Federal laws prohibit creditors from harassing debtors

If you’re drowning in debt, then you may be receiving incessant calls and letters from creditors. You may want to familiarize yourself with federal laws such as the Fair Debt Collection Practices Act (FDCPA) if you’re wondering if their actions are legal.

According to The Office of the Minnesota Attorney General, debt collectors may attempt to reach you by fax, mail or phone any time between 8 a.m. and 9 a.m. daily.

They can even reach out to people that know you to try to find out your phone number, place of employment or home address if they want to. If they know where you work, then they can also call your job.

When creditors call people that you know, they can’t readily identify themselves as debt collectors unless they’re asked about why they’re calling. Even if they do say that they’re your creditors, they’re not authorized to say why or how much your debt with them is.

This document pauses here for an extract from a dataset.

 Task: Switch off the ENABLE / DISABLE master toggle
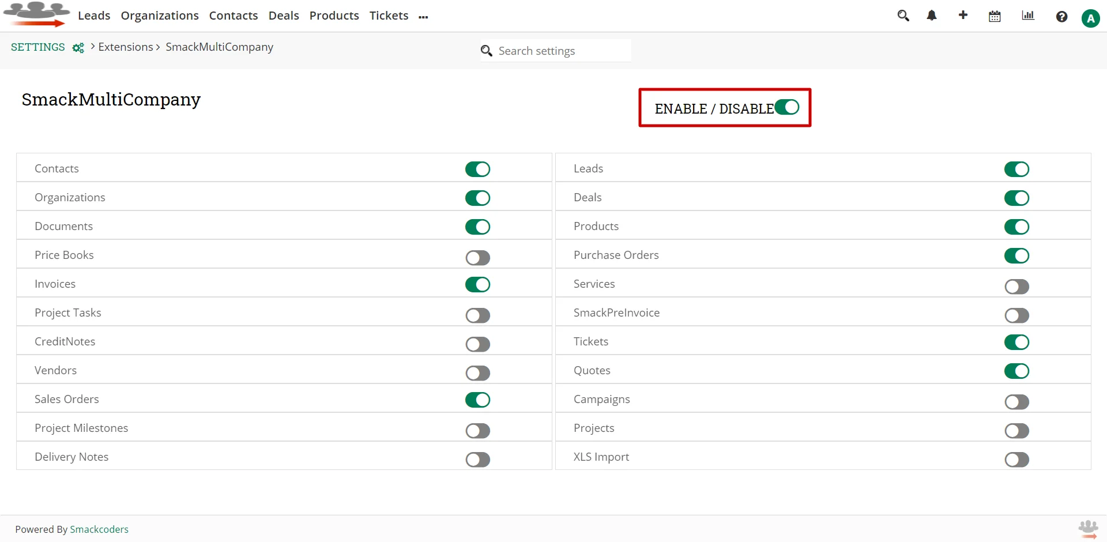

If they call your job, and you inform them that your employer doesn’t allow debt collector calls, then existing laws prohibit them from continuing to try to reach you at your workplace.

Your creditors can’t make contact with you or anyone else if you’re represented by an attorney. They also can’t continue to send you mail or call you once you’ve sent them a letter requesting for them to stop doing so. The only reason that they can is if they’re about to take some type of legal action against you.

Debt collectors are also forbidden from making misleading, false or deceptive statements to you about how much you owe or the lengths to which they will go to collect on that debt. They can’t threaten you verbally or physically in an attempt to get you to pay either.

They also can’t apply an amount you pay to a different outstanding debt that you may owe, try to deposit a post-dated check early or collect more than what’s due. Any of these may be considered as an unfair debt collection practice.

Residents of Vadnais Heights are subject to abusive debt collection practices far too often because creditors think that they can get away with it. An attorney can advise you what is covered under this law and what legal remedies that you may be able to pursue if your creditors violated it.